Dans une préface de 2013, Kieron Gillen revient sur la genèse de sa création : « La seule manière de marquer l'histoire de la pop culture est de viser plus haut, d'aspirer à de nouveaux canons, à une nouvelle religion. » On ne peut plus juste. Glénat Comics propose un tirage limité à 1923 exemplaires, agrandi et luxueux. On y trouve en plus une interview de l’auteur, des notes explicatives et plusieurs photos de cosplay, ces fans qui se déguisent en divinités issues de WicDiv.


Douce réflexion sur la vie et « l'instant présent », l'univers très riche de cette fable (très colorée) de fantasy urbaine est passionnant et, même si beaucoup d'interrogations demeurent à la fin du premier tome — comment ces Dieux sont censés guider les adolescents à la base ? —, on a hâte de lire la suite. Bel hommage à la musique, synonyme d'orgasme, c’est l'occasion idéale pour se plonger dans une nouvelle collection de comics, aussi bien pour les amateurs de bandes dessinées américaines que les plus réticents à cet art, ils seront agréablement surpris !
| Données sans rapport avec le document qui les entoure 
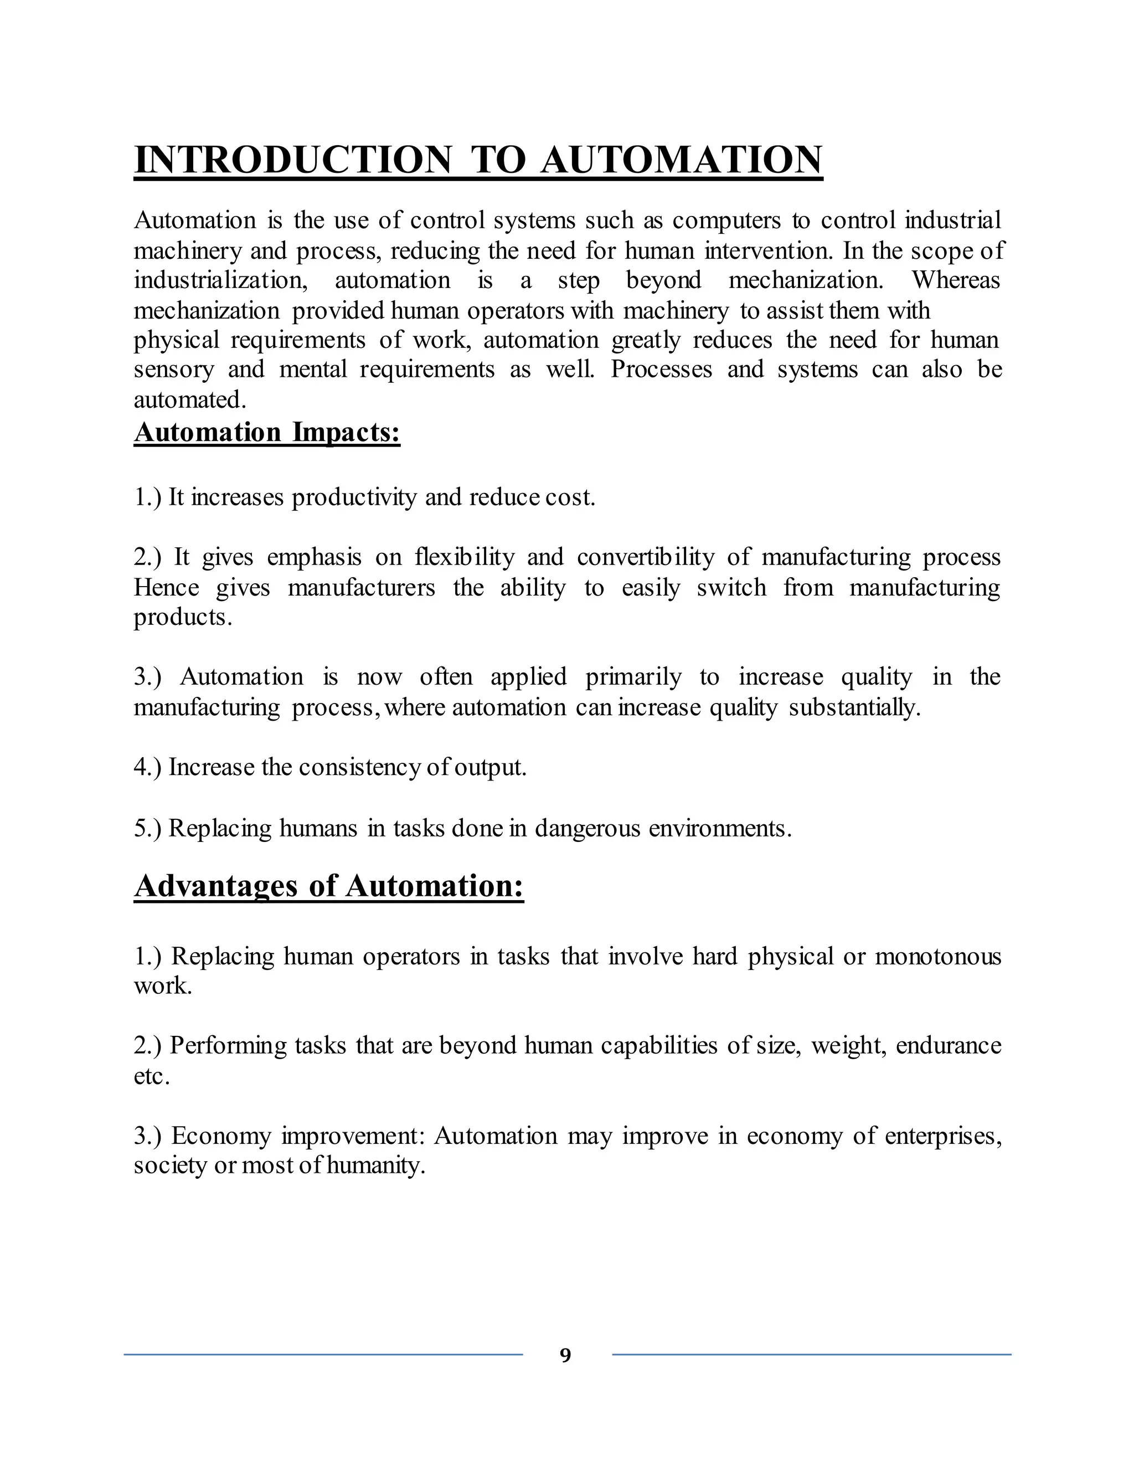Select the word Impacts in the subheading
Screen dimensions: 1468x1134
[346, 432]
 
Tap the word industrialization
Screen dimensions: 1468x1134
[220, 280]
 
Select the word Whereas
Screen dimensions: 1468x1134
[955, 280]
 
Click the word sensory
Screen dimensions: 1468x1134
[173, 369]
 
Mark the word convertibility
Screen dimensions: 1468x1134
[646, 557]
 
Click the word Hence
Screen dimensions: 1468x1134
[166, 587]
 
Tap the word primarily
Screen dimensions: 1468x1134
[633, 677]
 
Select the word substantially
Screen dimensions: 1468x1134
[854, 707]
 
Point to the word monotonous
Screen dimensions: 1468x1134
[938, 957]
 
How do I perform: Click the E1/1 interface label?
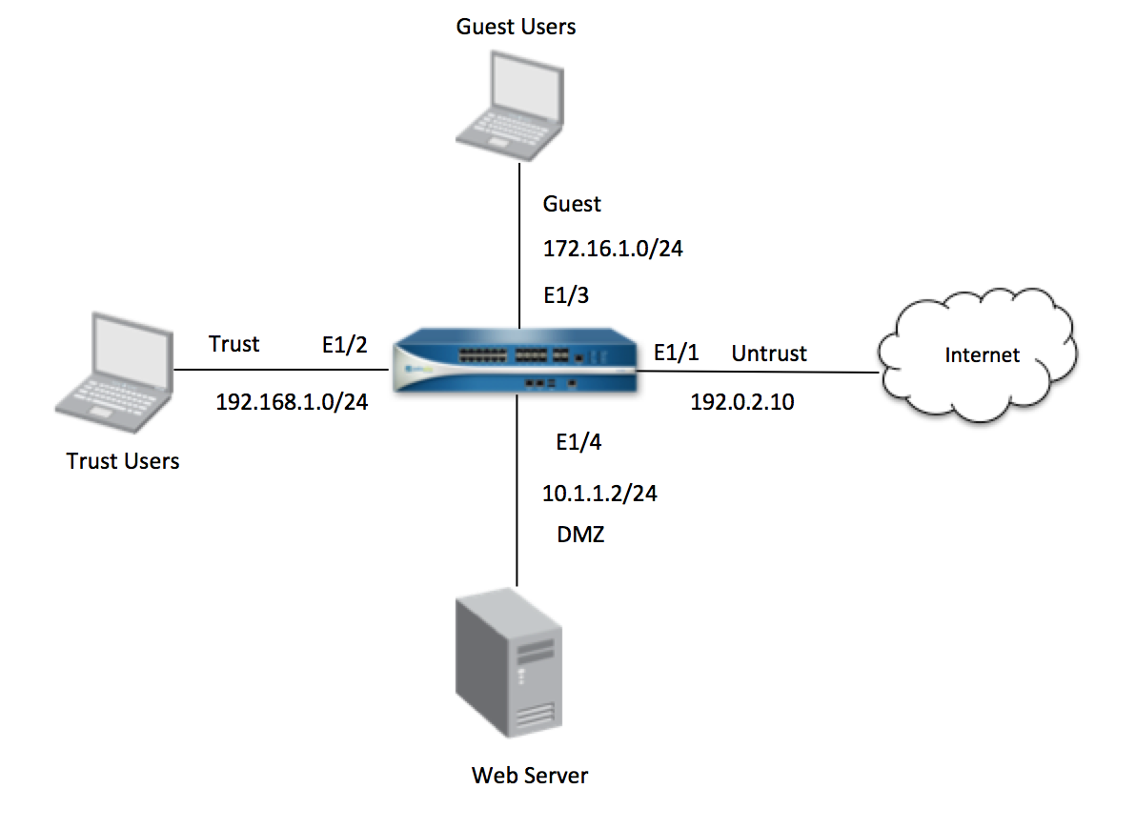[676, 354]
Cet article a été publié sur la tribune du même auteur sur le Huffington Post (consacrée aux mangas et aux comics).


+ Les points positifs - Les points négatifs
  • Un univers original.
  • Un style graphique épuré et élégant.
  • Des couleurs qui ajoutent une réelle dimension.
  • Une héroïne attachante et une (première) déesse très charismatique.
  • Des rebondissements peu prévisibles.
  • Des références musicales et culturelles bienvenues.

  • Peu d'explications sur l'origine et le pourquoi de ces divinités.
  • Des personnages secondaires pas encore assez développés.